As expected, ABC has overhauled its schedule for 2016-17, the first under new ABC Entertainment President Channing Dungey.
Unlike NBC and Fox, who are introducing just three new shows onto their fall schedules and saving the rest for midseason, ABC is going full throttle, adding five new shows to their lineup. The biggest note is their commitment to comedy, restoring a full two-hour sitcom block on Tuesdays it abandoned years ago.
ABC Tuesday lineup featured some of television’s most popular and well-remembered shows, including Happy Days, Laverne & Shirley, Three’s Company, Taxi, Who’s The Boss, Roseanne, Home improvement, and Full House.
Mondays starts off with Dancing With The Stars as usual, followed by the new Hayley Atwell drama Conviction, about a political family. Tuesdays sees The Middle relocated from its longtime home and leads into Jenna Elfman’s new American Housewife. Fresh Off The Boat moves an hour later, followed by midseason entry The Real O’Neils, with Marvel’s Agents of Shield to cap off the night.
Wednesdays has The Goldbergs a half-hour earlier, paired up with new comedy Speechless, leading-in to Modern Family and Black-ish. The night is capped off with new Kiefer Sutherland drama Designated Survivor, which is already getting a lot of buzz.
Thursdays has Notorious sandwiched between a still potent Grey’s Anatomy and How To Get Away With Murder, with Scandal returning in midseason. With Fridays and Saturdays unchanged, Sundays shows Secrets And Lies in-between Once Upon A Time and Quantico, replaced in midseason with Time After Time.
Click here to see the 2016-17 fall schedule.
This is the first lineup under Channing Dugney’s watch, replacing Paul Lee as ABC Entertainment President last March. ABC is taking an aggressive tack by introducing several new shows and making schedule changes, addressing weak spots.

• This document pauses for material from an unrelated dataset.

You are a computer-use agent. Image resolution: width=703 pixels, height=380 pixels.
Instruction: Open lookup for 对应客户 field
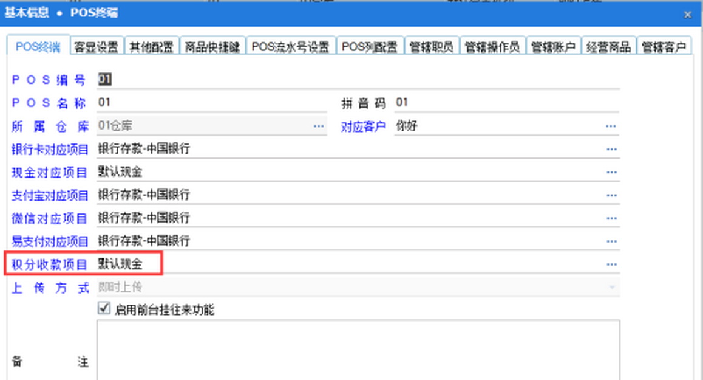tap(611, 126)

During the upfront presentation, there was a lot of boogin’ down with a Priyanka Chopra dance number and Jimmy Kimmel doing stand up. Kimmel, who recently inked a three-year renewal for his late-night talk show with ABC, rightfully poked fun at rival CBS, noting “CBS objects to the term ‘live’ because so many of their viewers aren’t.” (CBS seems to have a dead guy named Larry Tisch still running the network from the grave.)
On Twitter Tuesday, yours truly suggested Shield should move to Friday, giving its low ratings. However, Last Man Standing and Dr. Ken actually draw more viewers than Shield, so…yeah, that idea was dumb. Tuesday at 10 p.m. (9 p.m.CT) was the only other place to put Shield. Just be grateful I don’t program your network.
Also love the idea of ABC re-establishing a comedy block on Tuesday to go with its existing Wednesday one – similar to what it had in the late 1980’s and early 1990’s (in addition to TGIF.)
For ABC, there is nowhere to go but up for the network’s prime-time schedule. This is an encouraging start.
And for those of your wondering ABC having ten sitcoms on its schedule is NOT a record. In 1989, ABC had as many as 16 sitcoms on its fall schedule.